Soon after formation of Stanford's team, players at the University of California, Berkeley, which had been playing football for 10 years, contacted the team to set up a Thanksgiving Day game; as the Stanford team was still organizing, a spring game was eventually agreed to.

On March 19, 1892, the Stanford and California teams met to play at Haight Street Grounds in San Francisco. Stanford's team manager was future U.S. President Herbert Hoover; Hoover had printed 10,000 tickets for the game, but soon an overflow crowd forced Hoover to collect cash payment for admission. As the game was about to begin, both teams realized that no one had brought a ball. An owner of a sporting goods store who was in attendance was dispatched on horseback to retrieve a ball and the game eventually started an hour late.

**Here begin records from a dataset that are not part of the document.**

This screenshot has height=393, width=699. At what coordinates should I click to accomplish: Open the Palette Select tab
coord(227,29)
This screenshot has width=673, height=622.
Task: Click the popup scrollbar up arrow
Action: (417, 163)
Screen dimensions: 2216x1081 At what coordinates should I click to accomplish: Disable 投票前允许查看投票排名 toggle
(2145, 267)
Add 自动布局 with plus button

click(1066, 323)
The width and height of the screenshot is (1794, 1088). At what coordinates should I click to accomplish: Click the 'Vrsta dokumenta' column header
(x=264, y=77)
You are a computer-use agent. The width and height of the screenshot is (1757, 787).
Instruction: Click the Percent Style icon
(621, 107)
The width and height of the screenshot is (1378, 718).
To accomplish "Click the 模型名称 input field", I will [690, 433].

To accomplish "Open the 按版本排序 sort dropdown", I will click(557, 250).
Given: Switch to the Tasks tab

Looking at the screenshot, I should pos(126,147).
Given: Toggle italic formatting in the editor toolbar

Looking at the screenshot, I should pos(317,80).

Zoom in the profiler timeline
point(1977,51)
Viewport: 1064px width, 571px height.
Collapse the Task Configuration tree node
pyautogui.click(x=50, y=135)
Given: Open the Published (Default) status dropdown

Stanford employed some trick plays and scored the first three touchdowns of the game (touchdowns were worth 4 points at that time), making only one of their goal kicks (then worth 2 points). Having scored all their points in the first half, Stanford held on to upset the more experienced California team 14–10, who scored their points by two touchdowns and one safety (worth 2 points), missing both of their goal kicks.

| Team | 1 | 2 | Total |
|---|---|---|---|
| California | 0 | 10 | 10 |
| • Stanford | 14 | 0 | 14 |

==Legacy==
The next season, Whittemore wrote to legendary Yale coach Walter Camp asking him to recommend a coach for Stanford; to Whittemore's surprise, Camp agreed to coach the team himself, on the condition that he coach the season at Yale first.

Whittemore's son, also named John Whittemore and also a Stanford student, lived to the age of 104 and was renowned as a masters track and field athlete.